The increase in the number of seats will be over three years — in 2013 the entitlement will go up by 13,700 seats per week from 11,000 now; in 2014 it will go up by 12,800 seats and in 2015, another 12,870. The entitlement means Indian carriers can offer 50,000 seats per week, while their Abu Dhabi counterpart can also offer the same.
The agreement is expected to help Abu Dhabi-based Etihad Airways increase its services to India at a time it seeks to purchase a 24 per cent stake in Jet Airways.
The deal, which is yet to be cleared by the regulators, will be the first FDI in aviation since foreign airlines were allowed to buy up to 49 per cent in domestic carriers in September last year.
The cabinet decided to review the agreement after the deal was criticised as a give-away by aviation experts and politicians.
The MPs had questioned the rationale behind the massive enhancement in the number of seats.
Following the objections, the Prime Minister had asked the civil aviation ministry on June 13 to revise the cabinet note on the matter by making modifications to address the concerns of politicians.
The ministry was also asked to detail the sequence of events leading to India and Abu Dhabi to sign the agreement in April after a gap of several years.
Kapil Kaul, head of the Centre for Asia Pacific Aviation India, said, “It (the agreement) would have an impact on our airports… excess of international traffic out of India would shift out of Indian hubs.”
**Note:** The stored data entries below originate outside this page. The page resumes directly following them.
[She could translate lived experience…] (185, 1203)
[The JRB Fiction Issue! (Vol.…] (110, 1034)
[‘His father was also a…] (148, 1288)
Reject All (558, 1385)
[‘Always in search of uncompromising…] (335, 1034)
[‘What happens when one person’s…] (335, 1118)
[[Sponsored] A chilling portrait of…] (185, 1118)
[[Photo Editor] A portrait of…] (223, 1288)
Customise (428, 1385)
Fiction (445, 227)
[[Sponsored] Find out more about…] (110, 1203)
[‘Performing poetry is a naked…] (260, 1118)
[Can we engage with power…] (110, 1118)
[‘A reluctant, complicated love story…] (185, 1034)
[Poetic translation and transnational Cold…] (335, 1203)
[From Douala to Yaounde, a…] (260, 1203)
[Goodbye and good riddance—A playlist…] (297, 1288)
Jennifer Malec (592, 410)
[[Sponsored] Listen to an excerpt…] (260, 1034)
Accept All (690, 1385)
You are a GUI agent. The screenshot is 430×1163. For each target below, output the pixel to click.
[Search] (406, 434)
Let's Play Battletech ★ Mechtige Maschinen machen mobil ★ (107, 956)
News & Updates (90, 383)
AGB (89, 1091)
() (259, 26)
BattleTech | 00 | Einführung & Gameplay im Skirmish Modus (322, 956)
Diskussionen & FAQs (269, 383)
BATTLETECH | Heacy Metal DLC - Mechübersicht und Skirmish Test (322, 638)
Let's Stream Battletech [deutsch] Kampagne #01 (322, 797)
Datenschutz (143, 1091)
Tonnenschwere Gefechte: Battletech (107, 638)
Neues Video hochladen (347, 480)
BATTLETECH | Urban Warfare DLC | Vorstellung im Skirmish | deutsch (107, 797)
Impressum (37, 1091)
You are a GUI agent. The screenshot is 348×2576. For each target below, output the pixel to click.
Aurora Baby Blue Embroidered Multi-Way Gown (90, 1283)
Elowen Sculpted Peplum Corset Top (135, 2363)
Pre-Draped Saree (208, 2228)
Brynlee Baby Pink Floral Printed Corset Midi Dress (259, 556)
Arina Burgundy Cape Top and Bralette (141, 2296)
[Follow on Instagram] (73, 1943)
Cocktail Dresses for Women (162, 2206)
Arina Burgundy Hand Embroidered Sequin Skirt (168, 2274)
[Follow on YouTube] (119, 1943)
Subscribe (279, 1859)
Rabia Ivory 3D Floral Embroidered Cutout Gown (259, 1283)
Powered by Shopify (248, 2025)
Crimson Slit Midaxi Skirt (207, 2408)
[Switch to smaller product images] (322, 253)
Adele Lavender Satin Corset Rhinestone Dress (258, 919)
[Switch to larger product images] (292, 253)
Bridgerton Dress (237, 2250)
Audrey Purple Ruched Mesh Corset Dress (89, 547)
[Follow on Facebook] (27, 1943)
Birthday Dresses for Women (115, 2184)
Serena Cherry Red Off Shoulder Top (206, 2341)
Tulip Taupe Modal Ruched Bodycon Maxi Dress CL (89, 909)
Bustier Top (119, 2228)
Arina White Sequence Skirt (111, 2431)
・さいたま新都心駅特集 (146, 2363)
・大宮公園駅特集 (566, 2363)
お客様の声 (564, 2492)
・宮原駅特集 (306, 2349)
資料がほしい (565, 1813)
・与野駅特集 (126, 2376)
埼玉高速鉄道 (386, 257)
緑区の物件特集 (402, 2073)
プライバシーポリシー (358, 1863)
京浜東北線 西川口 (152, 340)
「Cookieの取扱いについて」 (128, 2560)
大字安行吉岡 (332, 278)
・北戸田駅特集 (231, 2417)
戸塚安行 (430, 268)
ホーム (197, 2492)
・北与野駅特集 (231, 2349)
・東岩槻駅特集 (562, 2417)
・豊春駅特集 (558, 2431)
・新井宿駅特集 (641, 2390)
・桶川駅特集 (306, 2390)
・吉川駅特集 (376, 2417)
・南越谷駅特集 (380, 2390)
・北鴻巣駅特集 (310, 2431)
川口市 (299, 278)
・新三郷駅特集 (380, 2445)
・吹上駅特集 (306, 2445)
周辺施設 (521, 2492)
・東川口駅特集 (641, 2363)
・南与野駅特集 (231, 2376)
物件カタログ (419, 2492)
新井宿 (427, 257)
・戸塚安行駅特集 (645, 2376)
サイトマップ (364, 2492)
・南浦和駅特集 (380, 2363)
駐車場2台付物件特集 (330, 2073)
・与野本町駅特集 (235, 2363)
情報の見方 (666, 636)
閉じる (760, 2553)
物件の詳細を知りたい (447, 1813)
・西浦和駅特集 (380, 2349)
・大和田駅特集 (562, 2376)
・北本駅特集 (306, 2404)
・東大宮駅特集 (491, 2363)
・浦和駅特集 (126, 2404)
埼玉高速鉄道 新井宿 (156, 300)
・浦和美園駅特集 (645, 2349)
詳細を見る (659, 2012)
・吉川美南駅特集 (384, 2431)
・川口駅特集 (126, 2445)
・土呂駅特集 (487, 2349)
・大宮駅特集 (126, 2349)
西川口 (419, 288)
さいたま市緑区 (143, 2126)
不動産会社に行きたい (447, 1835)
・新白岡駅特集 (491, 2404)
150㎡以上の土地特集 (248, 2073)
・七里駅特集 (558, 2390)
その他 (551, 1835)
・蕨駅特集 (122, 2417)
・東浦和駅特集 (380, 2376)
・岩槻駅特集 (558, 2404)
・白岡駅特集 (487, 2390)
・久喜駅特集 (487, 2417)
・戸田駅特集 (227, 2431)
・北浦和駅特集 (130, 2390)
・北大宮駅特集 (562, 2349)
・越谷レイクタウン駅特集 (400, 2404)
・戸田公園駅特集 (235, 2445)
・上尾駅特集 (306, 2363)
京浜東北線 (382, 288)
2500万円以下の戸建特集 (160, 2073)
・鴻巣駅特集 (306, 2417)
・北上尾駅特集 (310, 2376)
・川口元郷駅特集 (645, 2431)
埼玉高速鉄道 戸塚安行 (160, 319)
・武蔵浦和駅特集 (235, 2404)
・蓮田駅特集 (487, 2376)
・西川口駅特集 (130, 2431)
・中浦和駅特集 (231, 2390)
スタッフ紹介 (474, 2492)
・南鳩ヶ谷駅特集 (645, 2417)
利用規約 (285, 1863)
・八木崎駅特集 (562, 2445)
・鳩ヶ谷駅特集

In July, the Prime Minister’s Office released copies of confidential communications to ministries on the agreement. Among other things, the communications indicated that the department of economic affairs and several domestic airlines had reservations.
It also pointed out that private airport operators were unlikely to support the deal as it could hurt their ambition to turn into global aviation hubs. A bilateral air services agreement between two countries allows their designated airlines to operate and later increase or decrease the number of flights operating between them, the number of seats to be flown per week and even the aircraft type.